Organizações cívicas angolanas (à revelia das ordens superiores institucionalizadas há 46 anos pelo MPLA) alertam para o “ambiente de intimidação, perseguição e agressão” protagonizados alegadamente pela Polícia Nacional (do MPLA) contra taxistas promotores da greve de segunda-feira e reprovam os actos de vandalismo e a “parcialidade e manipulação” dos órgãos públicos. “Parcialidade”? Quem diria, não é?
Taxistas paralisaram os seus serviços na segunda-feira, 10 de Janeiro, em Luanda, para reivindicar direitos sociais e económicos, mas verificaram-se actos de vandalismo, com a destruição de um autocarro público e de um edifício de um comité do MPLA, partido no poder há 46 anos, no distrito do Benfica.
Numa nota pública sobre os factos registados na segunda-feira, quatro organizações da sociedade civil angolana “condenam todo o tipo de práticas ilegais, sejam elas de autoria de pessoas de direito privado ou de autoridades públicas”.
A Associação Justiça, Paz e Democracia (AJPD), a Associação Construindo Comunidades (ACC), a Associação Ame Naame Omunu (ANO) e a OMUNGA são as subscritoras do documento.

==============================

- [ENUNCIADO]
Copie na íntegra o texto acima sobre a greve dos taxistas em Luanda, sem alterar nenhuma palavra nem sinal de pontuação.

- [DADOS ARMAZENADOS]
==============================

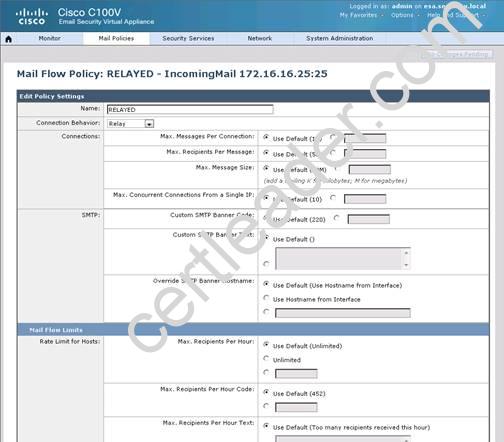Expand the Options menu in header

[404, 15]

==============================

- [RESPOSTA]
Organizações cívicas angolanas (à revelia das ordens superiores institucionalizadas há 46 anos pelo MPLA) alertam para o “ambiente de intimidação, perseguição e agressão” protagonizados alegadamente pela Polícia Nacional (do MPLA) contra taxistas promotores da greve de segunda-feira e reprovam os actos de vandalismo e a “parcialidade e manipulação” dos órgãos públicos. “Parcialidade”? Quem diria, não é?
Taxistas paralisaram os seus serviços na segunda-feira, 10 de Janeiro, em Luanda, para reivindicar direitos sociais e económicos, mas verificaram-se actos de vandalismo, com a destruição de um autocarro público e de um edifício de um comité do MPLA, partido no poder há 46 anos, no distrito do Benfica.
Numa nota pública sobre os factos registados na segunda-feira, quatro organizações da sociedade civil angolana “condenam todo o tipo de práticas ilegais, sejam elas de autoria de pessoas de direito privado ou de autoridades públicas”.
A Associação Justiça, Paz e Democracia (AJPD), a Associação Construindo Comunidades (ACC), a Associação Ame Naame Omunu (ANO) e a OMUNGA são as subscritoras do documento.